Injection Molding vs Extrusion
In injection molding, plastic melts inside the plasticizing unit and is then injected into a mold cavity, where it acquires the shape of the part, which could be anything from a simple cap to a complex automotive component.
Whereas in extrusion, plastic pellets are melted in a similar manner and then forced through a die, which gives them a continuous profile shape along their length. This process is used for making pipes, plastic profiles, sheets, and boards, i.e., products that have a uniform cross-section, and are cut to length after processing. Extrusion is a continuous process, while injection molding is cyclic.
Injection Molding vs Extrusion Blow Molding (EBM)
In extrusion blow molding, plastic is first extruded into a hollow tube called a parison, which is then clamped inside a mold and inflated with air until it takes the shape of the mold cavity. On the other hand, Injection molding produces solid or structured parts by filling a closed mold under pressure.
EBM is better suited for large hollow containers with uniform wall thickness (HDPE bottles, jerry cans, canisters, and fuel tanks), while injection molding handles complex geometries and tighter tolerances.
Injection Molding vs Injection Blow Molding (IBM)
Injection blow molding combines elements of both processes. First, a preform is injection molded, essentially a thick-walled tube with a finished neck. That preform is then transferred to a blow mold (another section on the same machine) where it is inflated into its final shape, typically a bottle or jar.
Compared to straight injection molding, IBM adds the blow step to create hollow parts. It offers better neck finish and wall consistency than EBM, but is limited in part size and shape complexity compared to injection molding.

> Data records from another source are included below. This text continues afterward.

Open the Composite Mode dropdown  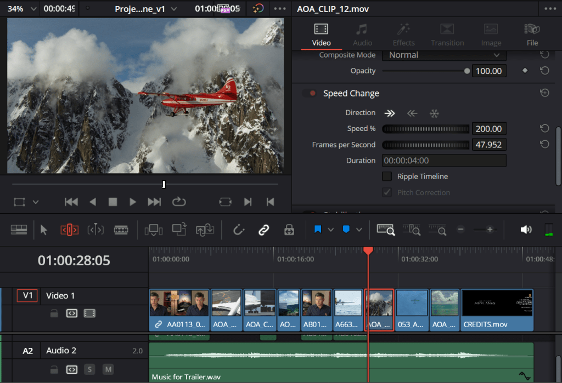(444, 55)
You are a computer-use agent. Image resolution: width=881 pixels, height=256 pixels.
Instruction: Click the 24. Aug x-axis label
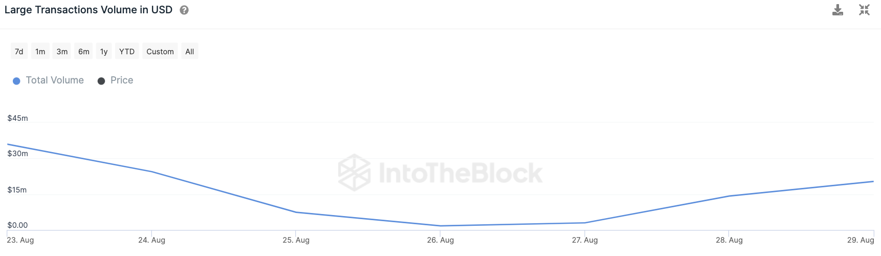click(x=151, y=240)
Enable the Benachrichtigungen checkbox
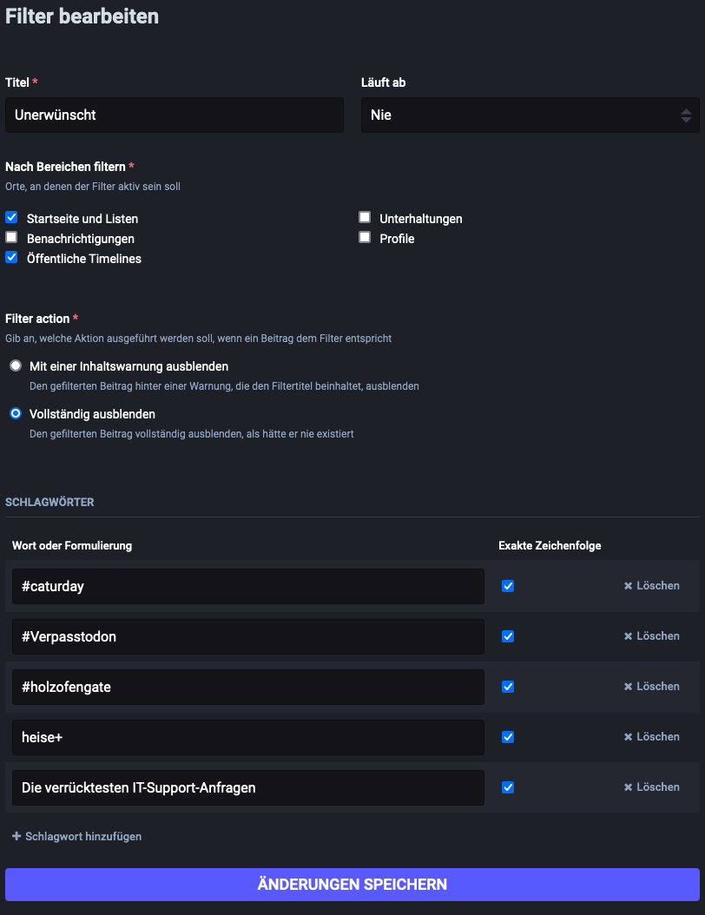Viewport: 705px width, 915px height. coord(12,237)
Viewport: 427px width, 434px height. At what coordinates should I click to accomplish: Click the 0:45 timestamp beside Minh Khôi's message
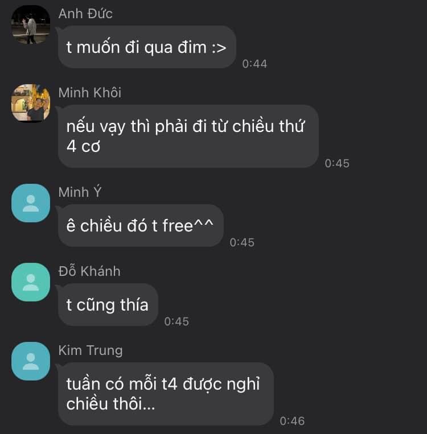point(337,163)
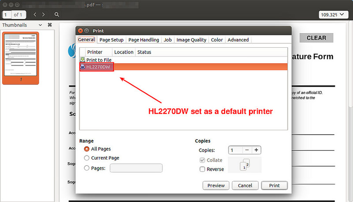Click the Print to File icon
Image resolution: width=353 pixels, height=202 pixels.
coord(83,60)
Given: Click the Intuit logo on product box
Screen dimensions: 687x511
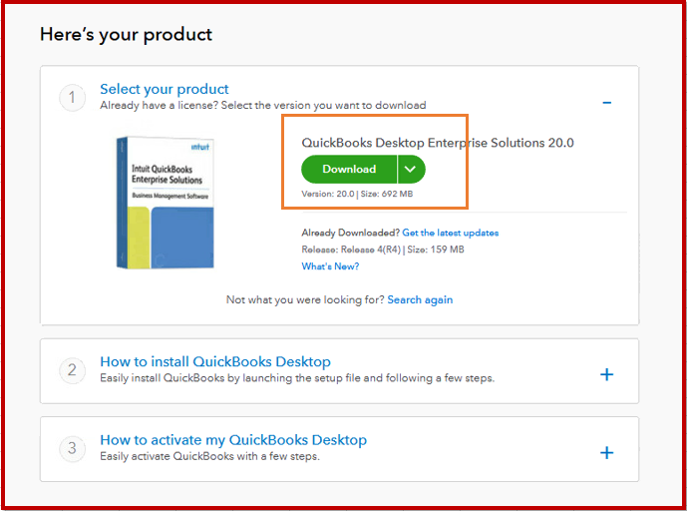Looking at the screenshot, I should [x=198, y=147].
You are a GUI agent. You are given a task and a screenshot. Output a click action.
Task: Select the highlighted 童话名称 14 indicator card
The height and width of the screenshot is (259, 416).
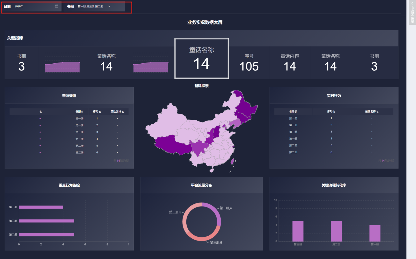pos(201,58)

Injection Molding vs Compression Molding
In compression molding, a pre-measured amount of material is placed directly into an open mold cavity. The mold is then closed under high heat and pressure, causing the material to flow, fill the cavity, and cure permanently into shape.
Injection molding, by contrast, melts the material first and injects it into a closed mold under pressure, making it faster, more automated, and far better suited for complex geometries and high-volume production.
Compression molding is more prevalent for thermoset plastics, just as injection molding is the go-to for thermoplastics. And for simple, high-volume parts like bottle caps, compression molding is increasingly gaining traction over injection molding, because of its high-output in those specific scenarios.
Conclusion
The injection molding process continues to evolve to meet modern demands: more output, lower energy consumption, and greater automation. Machines have come a long way from purely hydraulic systems to fully electric, and the next phase is complete process automation and control through robotics and smart manufacturing.
HiTech Machinery, as a supplier, has always pushed to bring the latest technology to its customers. As this evolution continues, we aim to deliver the most efficient and capable injection molding machines, backed by full auxiliary machinery support and after-sales service, so our customers can simply focus on production.